**TO DO**
Reproduce the records word for word, from the line containing "You are a computer-use" through the end of the records, and leave the pictures out of your answer.

********

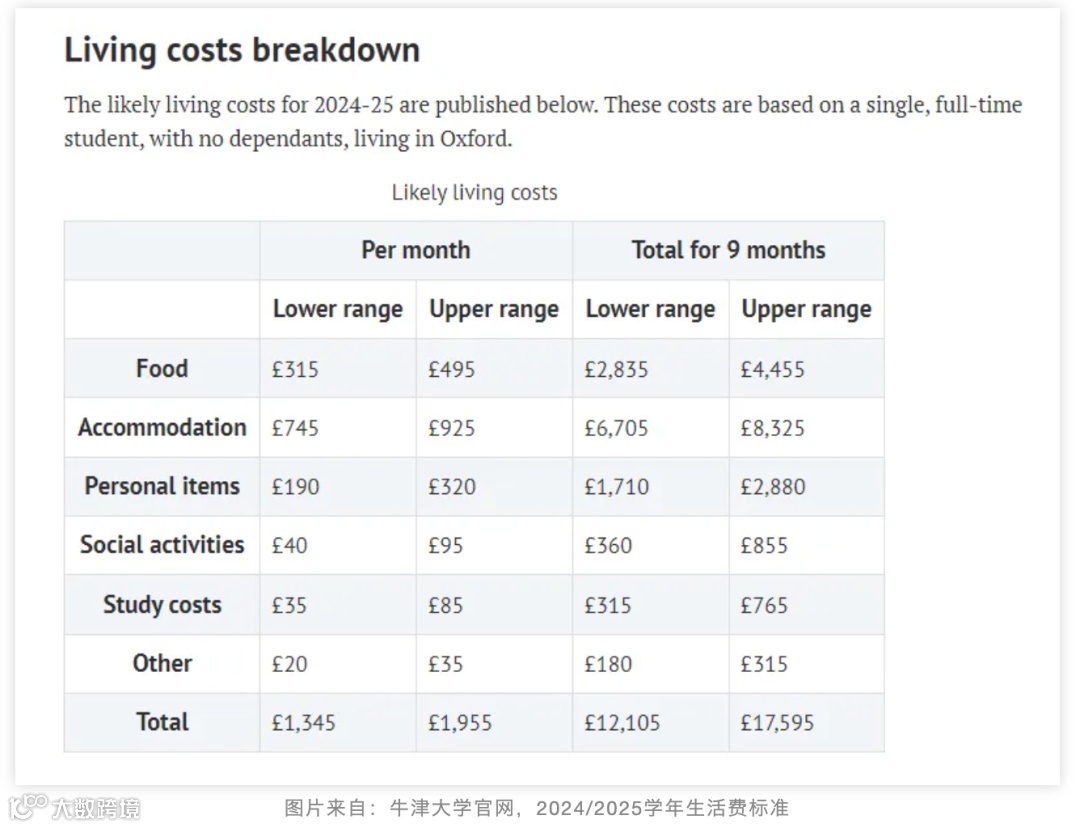1080x828 pixels.
Task: Click the £2,880 Personal items cell
Action: pos(773,487)
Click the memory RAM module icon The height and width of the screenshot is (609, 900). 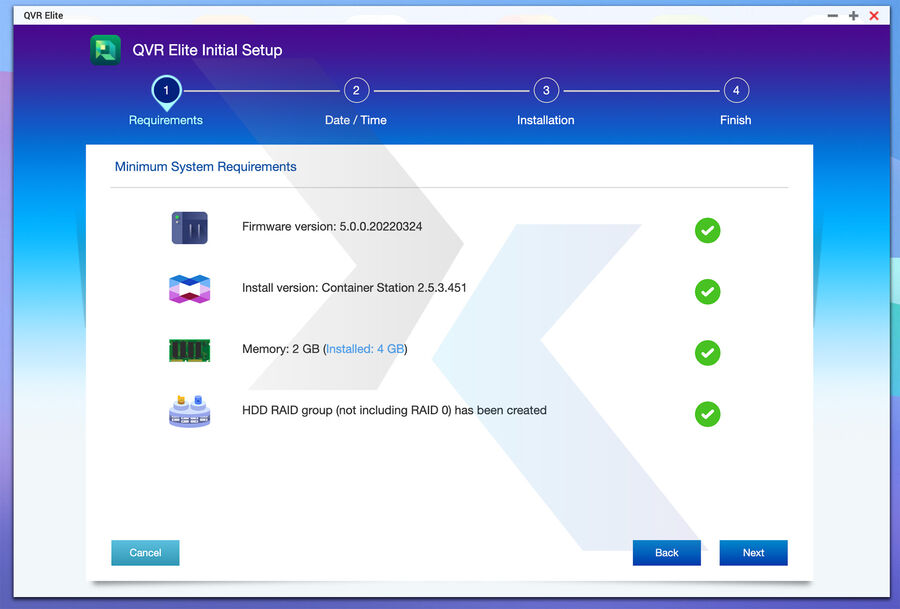click(189, 350)
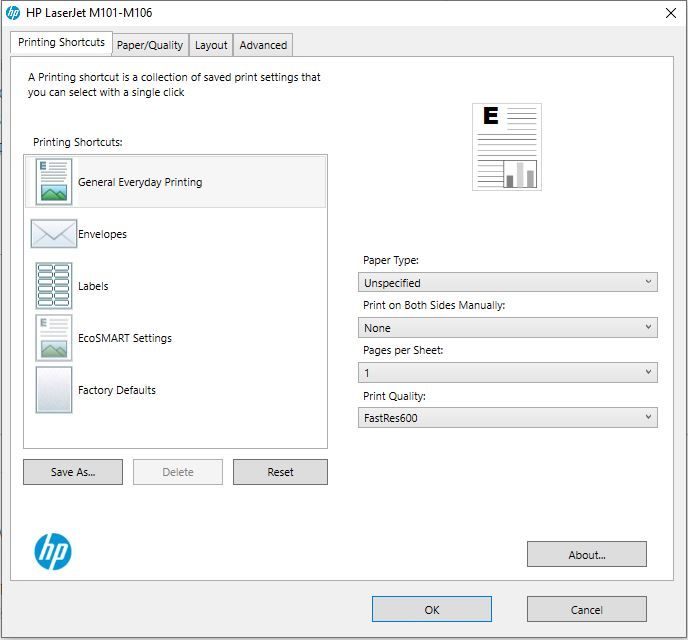Confirm settings with the OK button
Screen dimensions: 688x640
431,609
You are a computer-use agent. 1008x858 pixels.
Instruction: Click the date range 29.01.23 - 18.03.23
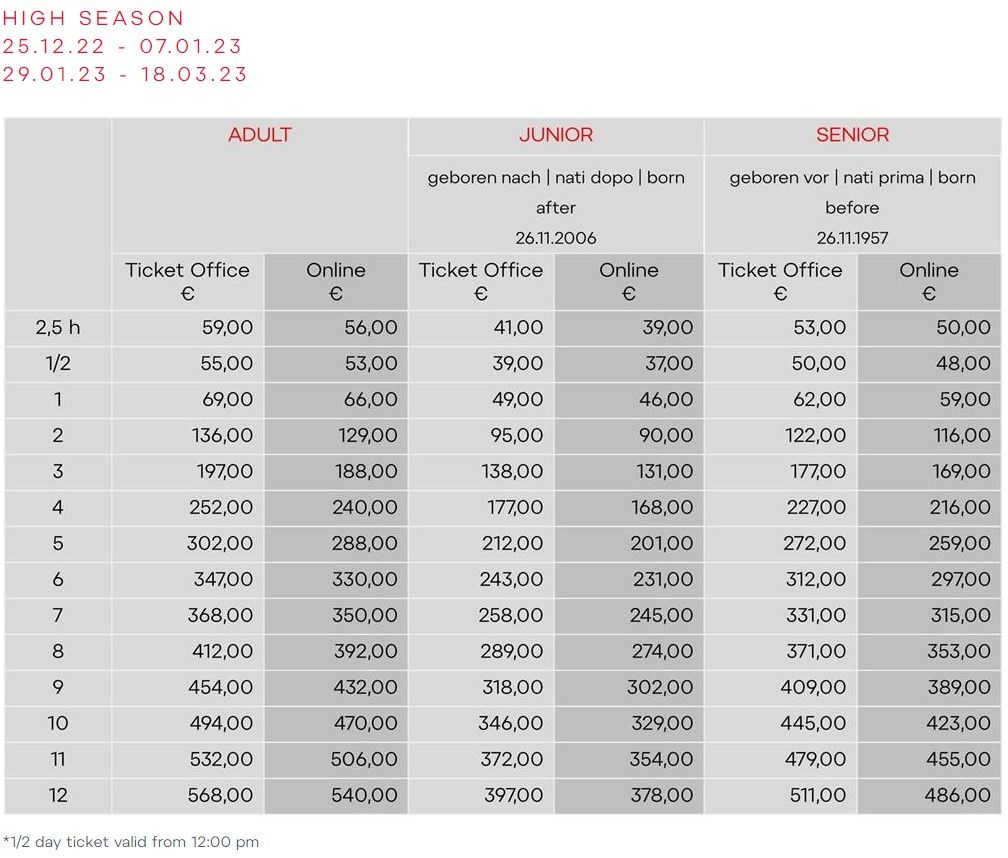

********

**OUTPUT FOR THIS EXERCISE**
You are a computer-use agent. 1008x858 pixels.
Instruction: Click the date range 29.01.23 - 18.03.23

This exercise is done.